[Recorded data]
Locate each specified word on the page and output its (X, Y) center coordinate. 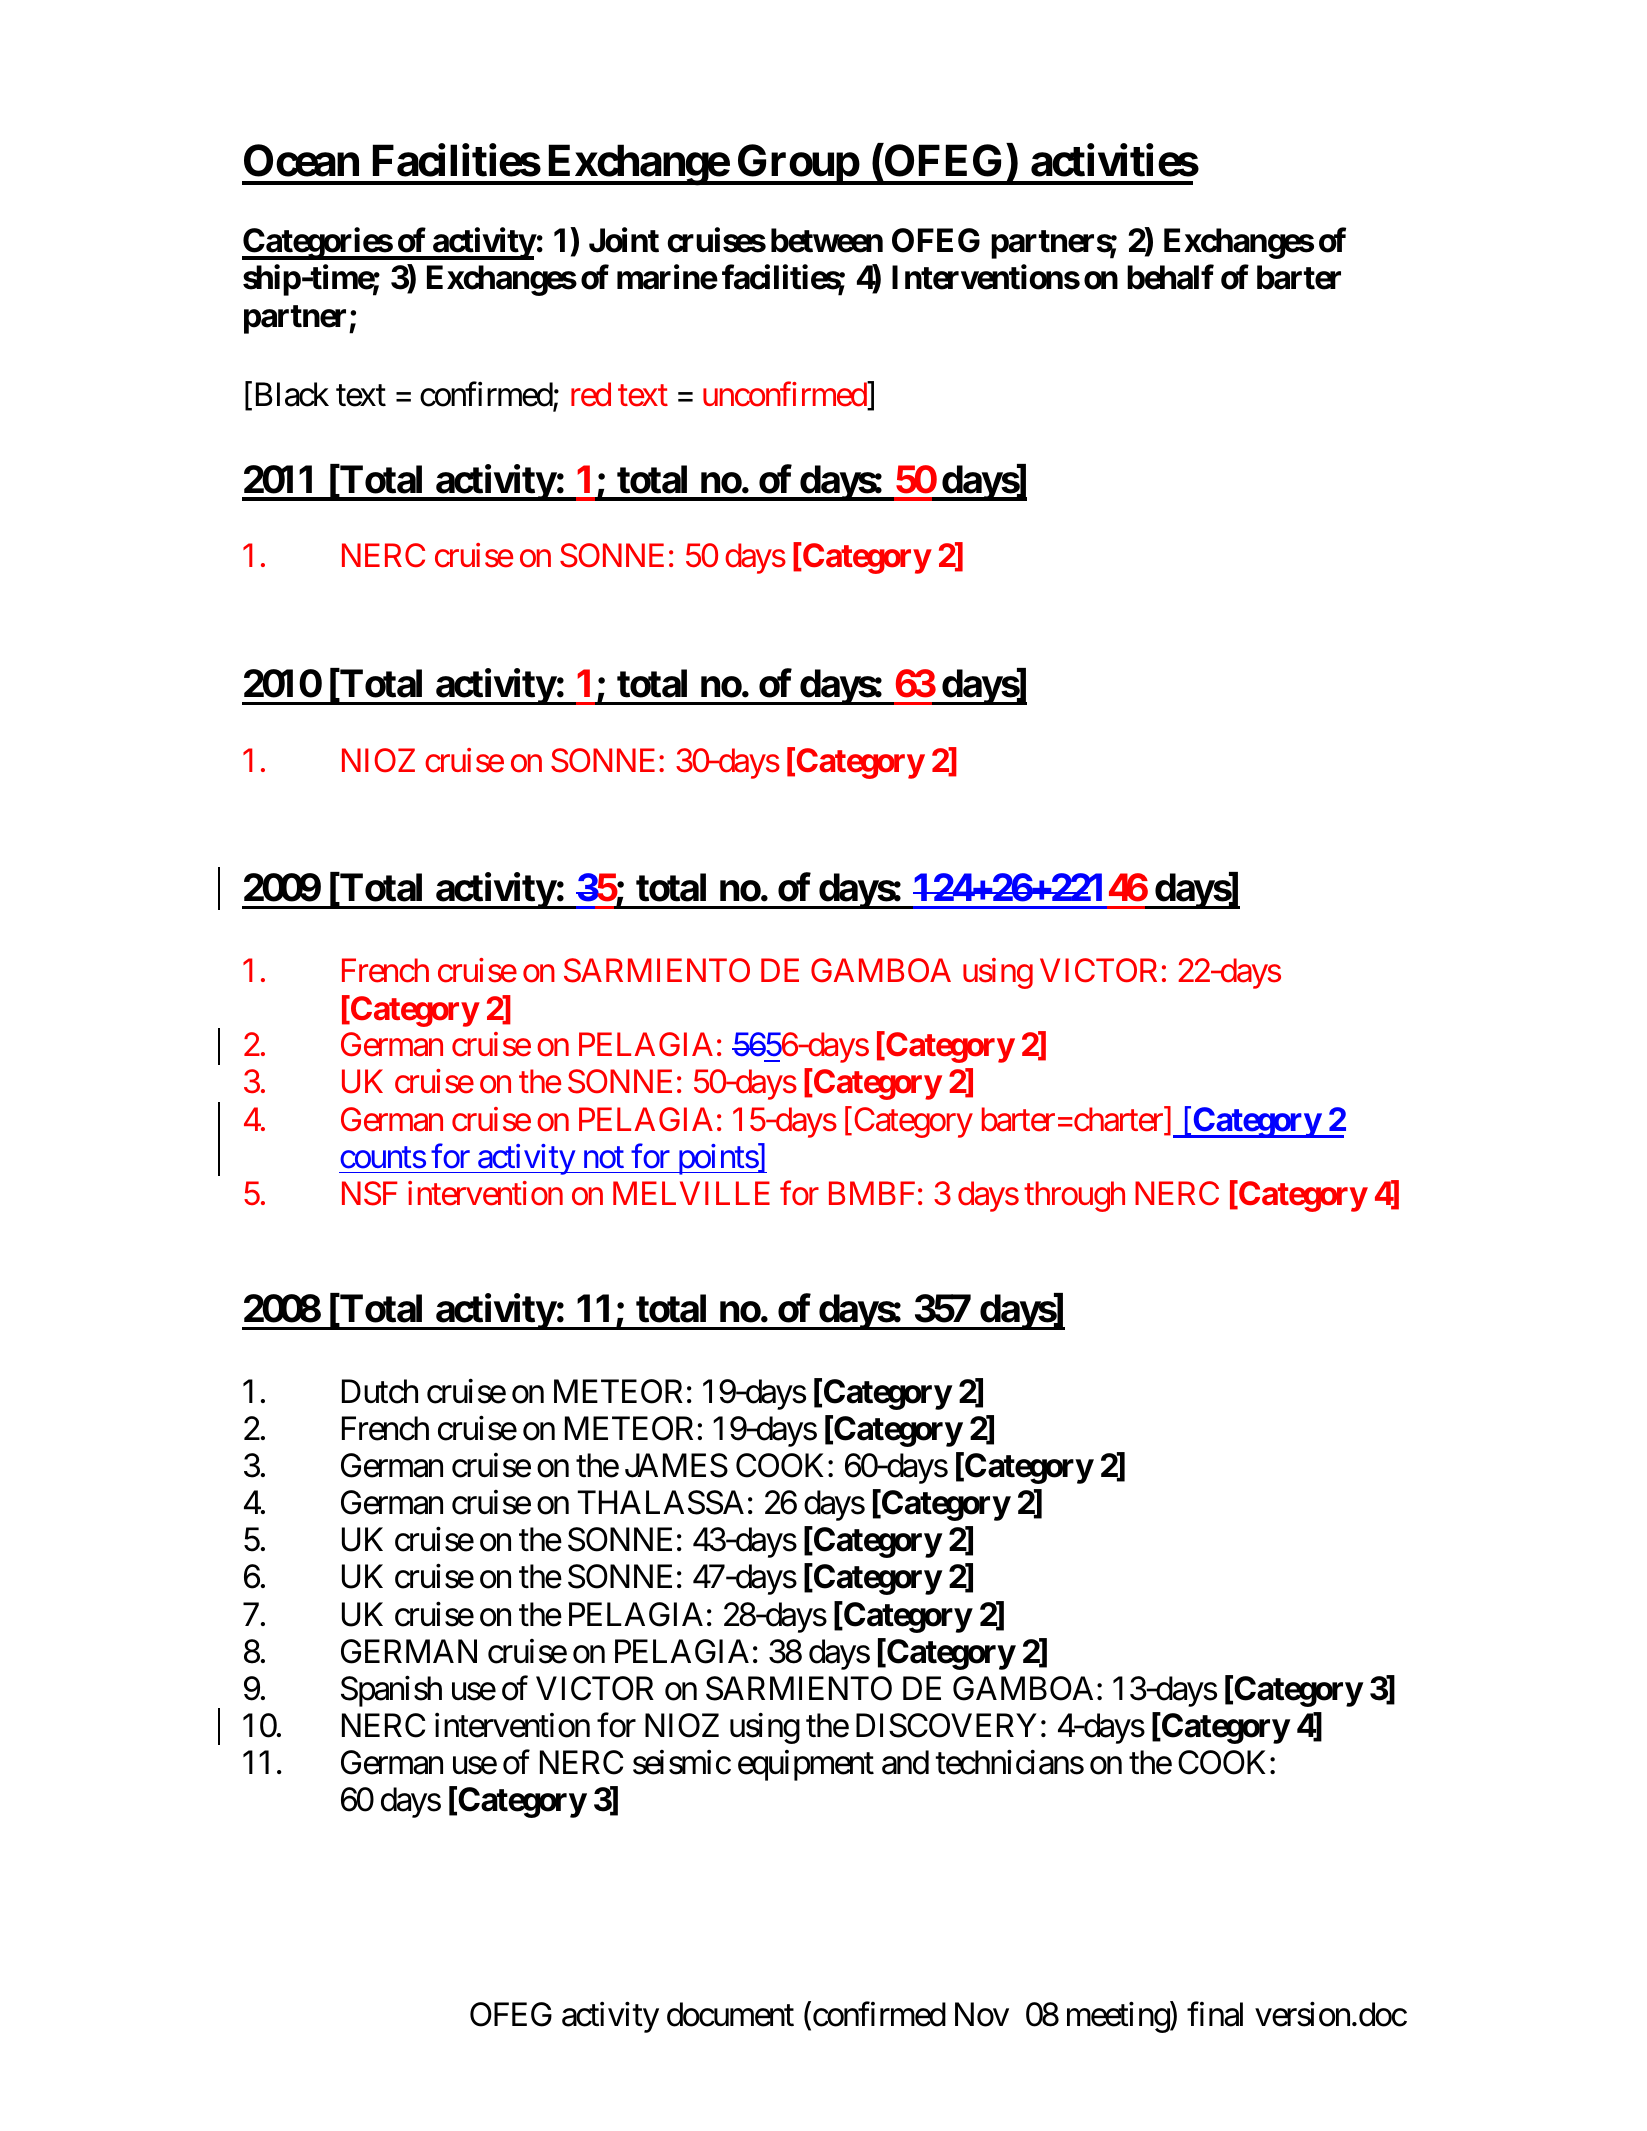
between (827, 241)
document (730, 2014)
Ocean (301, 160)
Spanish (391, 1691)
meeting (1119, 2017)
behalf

▶ **EXERCISE DIRECTIONS**
Reproduce every row above word for word, leaving out the picture.

▶ **ANSWER FOR THE TASK**
Locate each specified word on the page and output its (X, Y) center coordinate. 
between (827, 241)
document (730, 2014)
Ocean (301, 160)
Spanish (391, 1691)
meeting (1119, 2017)
behalf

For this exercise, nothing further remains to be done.